Teaming up with the University of Missouri, IBM is developing a cloud-computing environment where scientists can collaborate on and share information about their genome research.

Lance Whitney Contributing Writer
Lance Whitney is a freelance technology writer and trainer and a former IT professional. He's written for Time, CNET, PCMag, and several other publications. He's the author of two tech books--one on Windows and another on LinkedIn.
Lance Whitney
2 min read

IBM is looking to help genome experts further their research by providing a cloud where they can better share information with their colleagues.

IBM and the University of Missouri announced Friday a new initiative to develop a cloud-computing environment where universities and medical professionals could work together on genome research on a large-scale, regional basis.

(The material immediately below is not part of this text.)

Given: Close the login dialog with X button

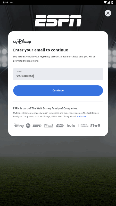Looking at the screenshot, I should click(x=108, y=13).
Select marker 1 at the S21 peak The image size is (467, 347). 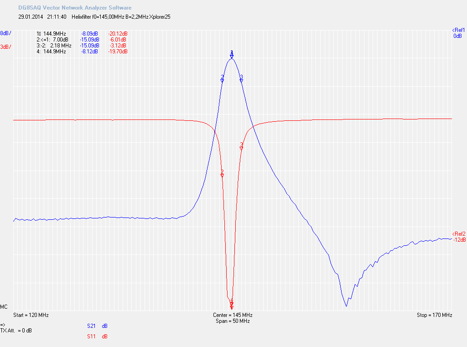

Tapping into Big Blue's high-performance computers, the joint IBM-Missouri cloud would let researchers share their findings and discoveries with each other more quickly and efficiently than they do now. Such an advancement would push the university's current bioinformatics research even further, potentially improving people's lives, IBM said.

As one example, specific genetic changes in cancer cells help doctors decide how best to treat their patents for breast cancer, colon cancer, lung cancer, and leukemia. To detect those changes, DNA samples must currently be sent out to labs for sequencing and analysis, a process that can take weeks. But by accessing IBM's genomics cloud, medical staff could sequence and analyze those samples in just a few minutes, according to IBM.

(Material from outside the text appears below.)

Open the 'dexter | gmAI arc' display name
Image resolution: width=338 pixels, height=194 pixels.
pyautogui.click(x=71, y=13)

"This collaboration with IBM provides our researchers, and those being trained to become tomorrow's researchers and educators, access to critical high performance computing resources needed to process massive data sets and apply increasingly more sophisticated bioinformatics tools and technologies," Gordon Springer, scientific director of the University of Missouri Bioinformatics Consortium, said in a statement. "The availability of these resources will enable discoveries that will benefit mankind and the environment."

In the first phase of the cloud project, IBM said it will offer Missouri an iDataPlex high-performance computer and software that will tie in the university's existing computers and speed up the DNA sequencing and analysis of humans, plants, and animals. In the second phase, Big Blue and the university will work together to create a prototype of the cloud environment. The final phase should see the genomics cloud become fully operational and expand to a regional scale.

No specific time frame was given as to when the project would formally get off the ground or how long it might take to reach the final phase.

This isn't Big Blue's first foray into the world of genomics research.

Last year IBM announced new research into technology that can quickly and relatively cheaply conduct genetic testing. In the past the company has also donated hardware and software to remote areas to further study human DNA around the world. And the original job of IBM's Blue Gene supercomputer was to predict how chains of biochemical building blocks described by DNA fold into proteins.